This fifth larcenous adventure for Junior Bender (Herbie’s Game, 2014, etc.) is aptly described in the closing Author’s Note as “a show-business book that [is] essentially all burglaries. Plus Suley.”
Suley, whom you probably know as Tasha Dawn, is the starlet Hollywood producer Jeremy Granger insisted on pushing into the lead role of the charmless zombie TV series Dead Eye and carried off to the hymeneal altar. Now the romance has gone south, and Granger wants Junior to break into the home they still share, steal a list of goodies headed by a Turner oil painting that he doesn’t want to share with Tasha, and help himself to anything else that takes his fancy. The job doesn’t appeal to Junior, who’d rather not deal with the producer everyone calls King Maybe because he delights in letting projects languish in development hell in order to bring his enemies to heel and who’s not crazy enough to attack a target equipped with state-of-the-art anti-burglary equipment, even with the homeowner’s blessing. But Junior’s in no position to refuse. His attempt to steal a ridiculously valuable postage stamp from a debt collector dubbed the Slugger, after his weapon of choice, has left targets on the backs of him and his current girlfriend/accomplice, Ronnie Bigelow—if that’s even her name—and more than fresh funding, he needs fresh allies who can keep the Slugger and his minions at bay.
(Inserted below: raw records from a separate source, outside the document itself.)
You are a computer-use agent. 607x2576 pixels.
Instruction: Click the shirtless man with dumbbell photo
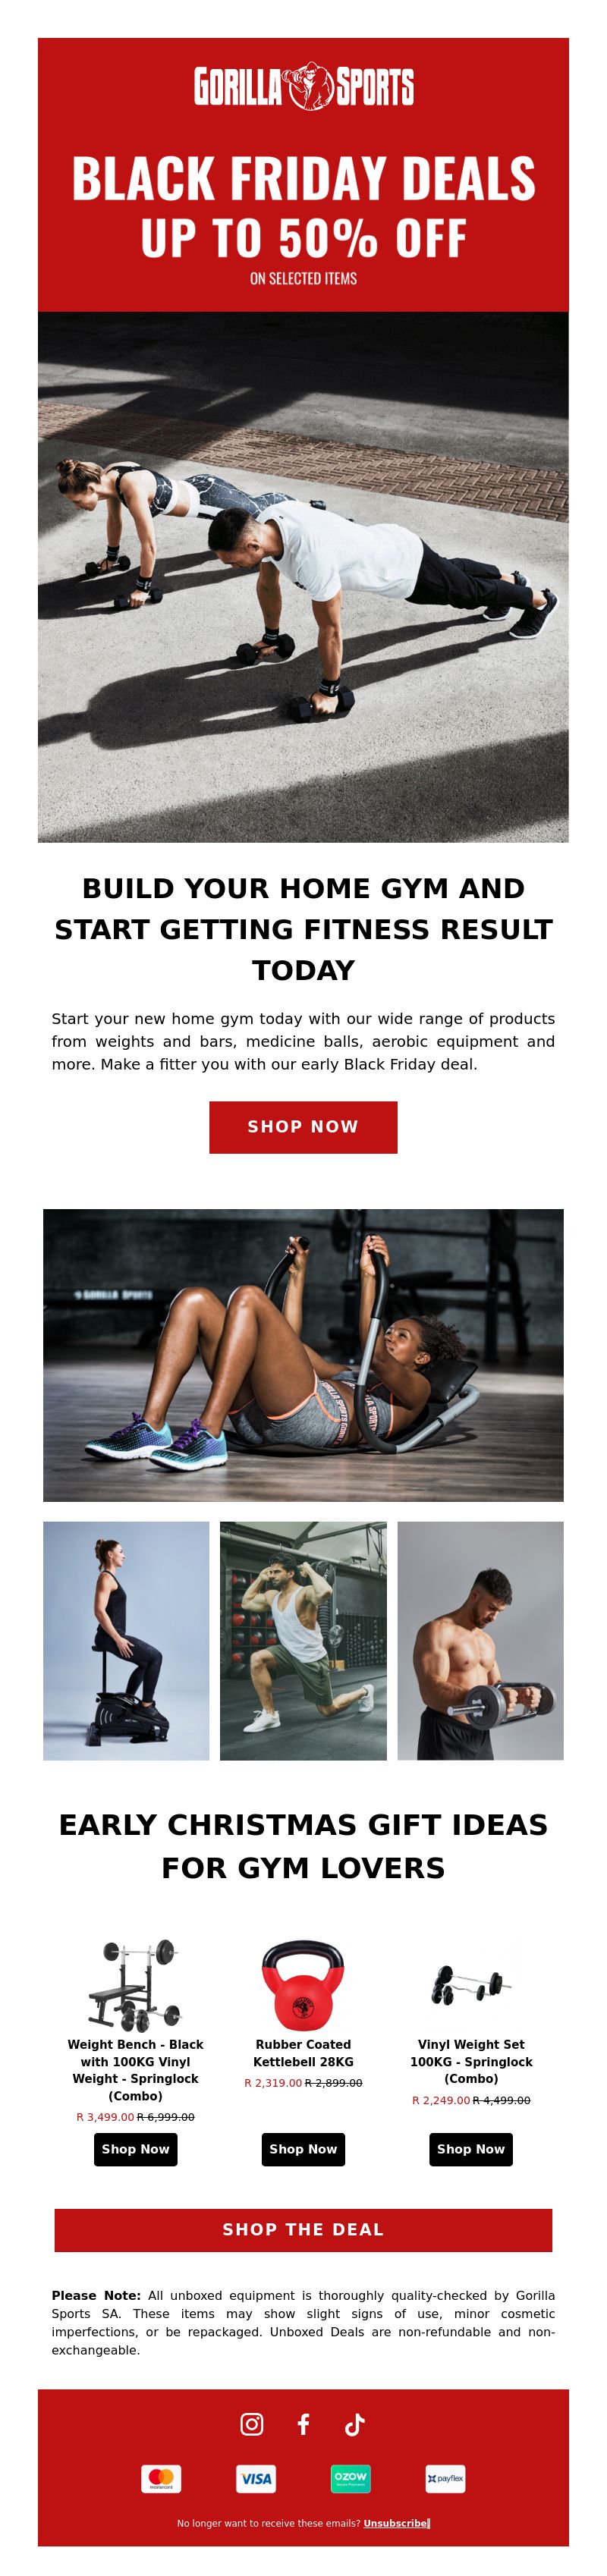coord(480,1640)

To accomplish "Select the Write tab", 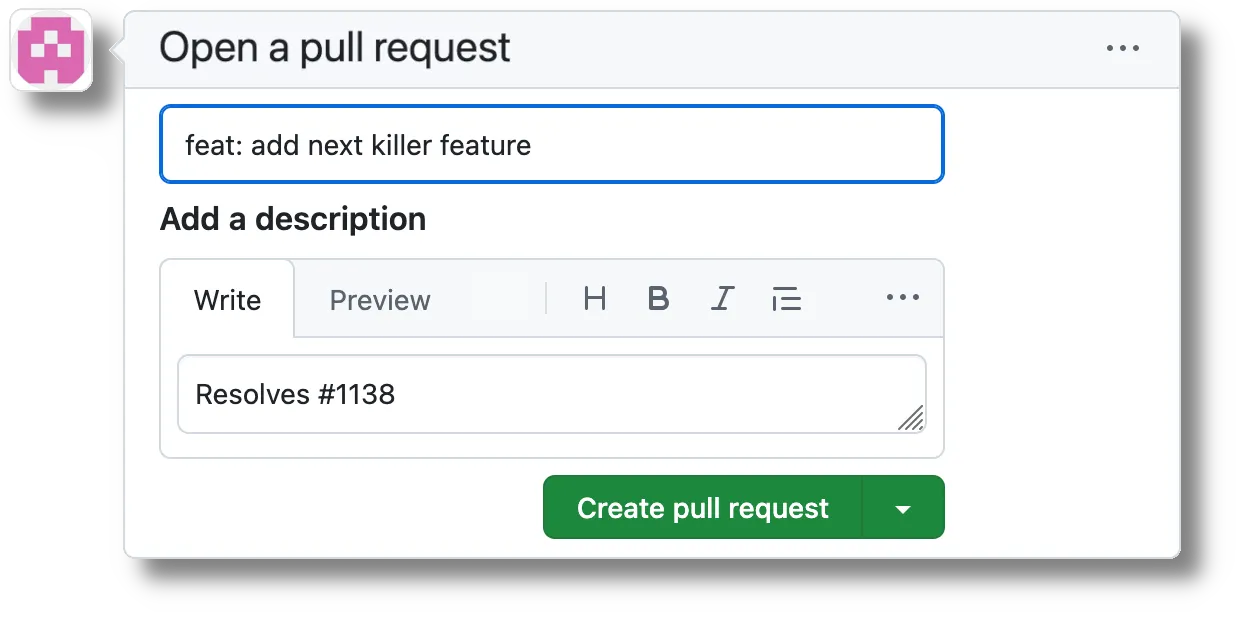I will point(227,299).
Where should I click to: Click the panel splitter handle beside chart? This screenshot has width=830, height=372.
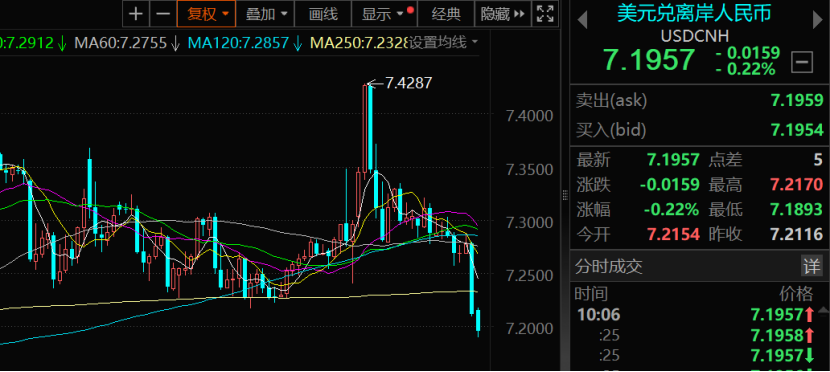pyautogui.click(x=564, y=195)
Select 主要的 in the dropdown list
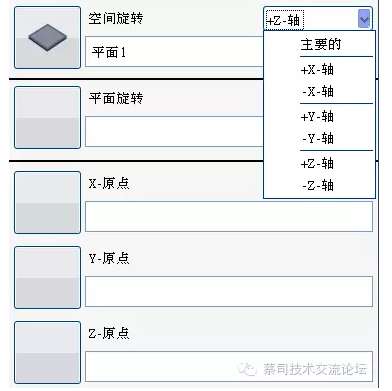The image size is (392, 391). click(321, 44)
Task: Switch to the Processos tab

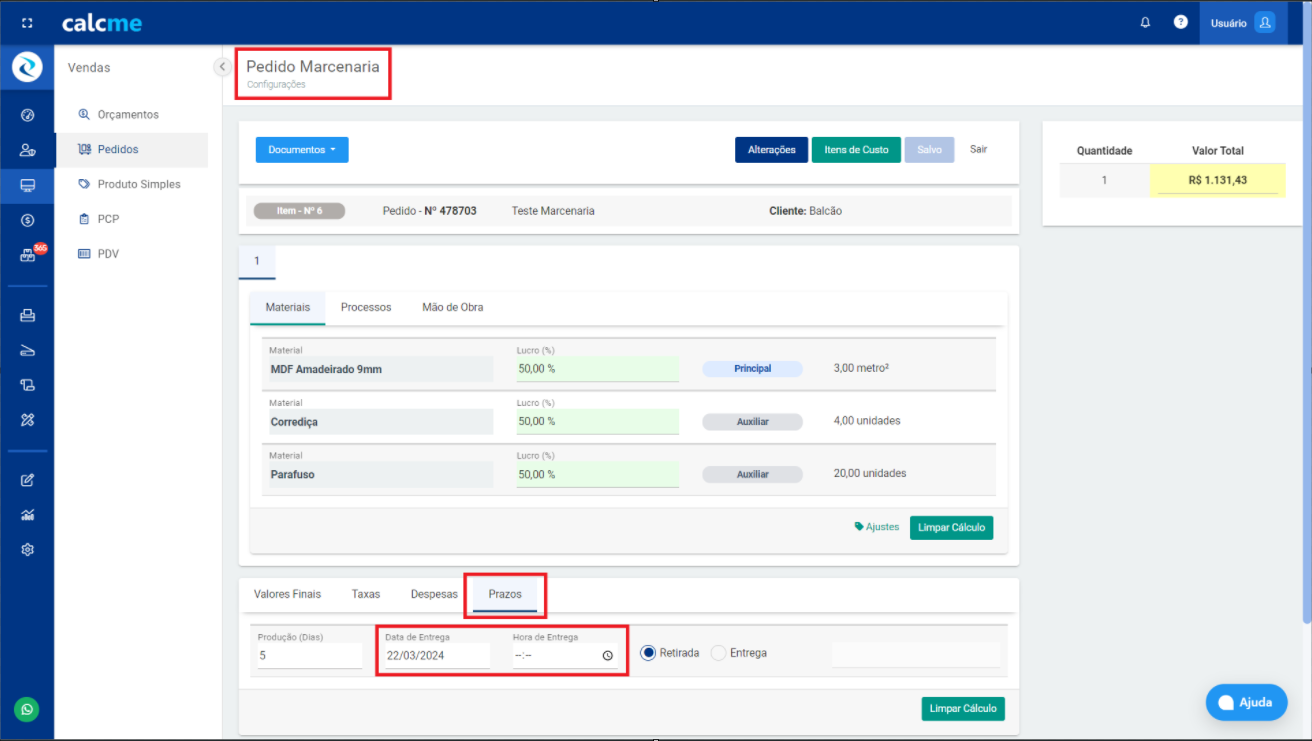Action: [x=366, y=307]
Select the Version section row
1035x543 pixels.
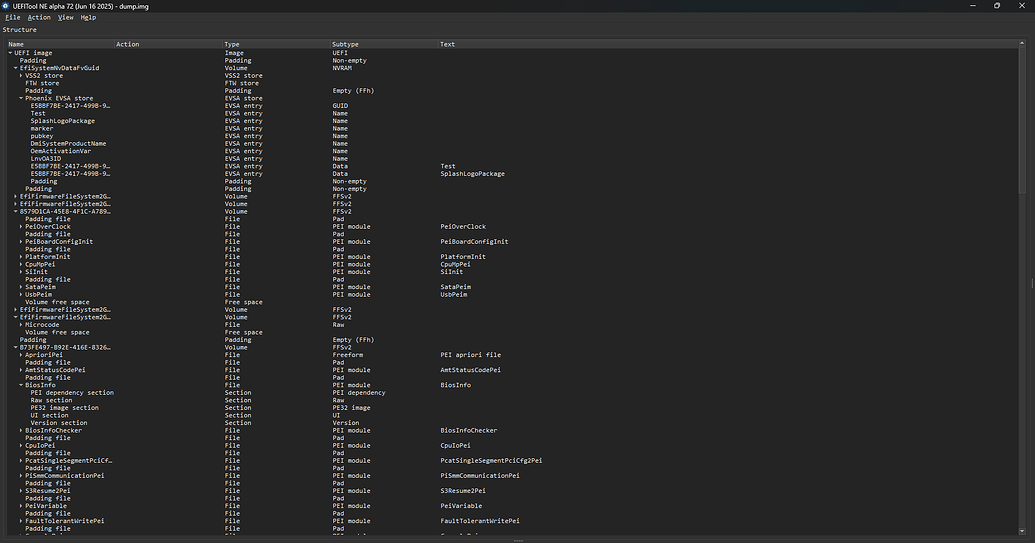[59, 423]
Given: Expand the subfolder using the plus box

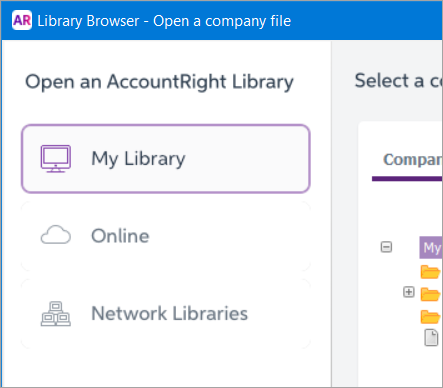Looking at the screenshot, I should 409,292.
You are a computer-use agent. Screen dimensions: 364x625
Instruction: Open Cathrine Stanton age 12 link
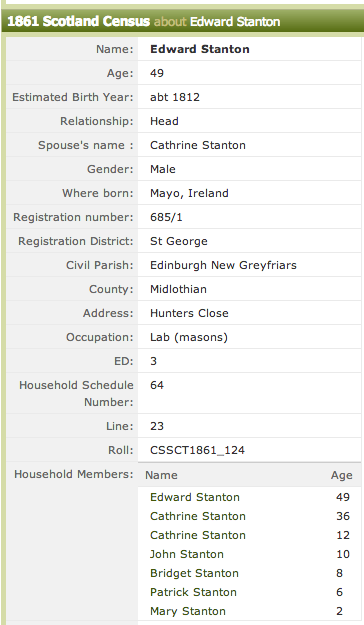click(x=198, y=535)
The stakes are so high that Junior can scarcely find any time for what he considers his most pressing business: rescuing his 13-year-old daughter, Rina, from the frenemy who’s determined to break up her budding romance with heartthrob Tyrone.
Junior’s sixth sense keeps warning him that he’s being set up, and it’s on the money every single time. Fans who don’t mind his ritualistically repeated failures will eat up his adventures among Hollywood types whose moral senses are even more primitive than his.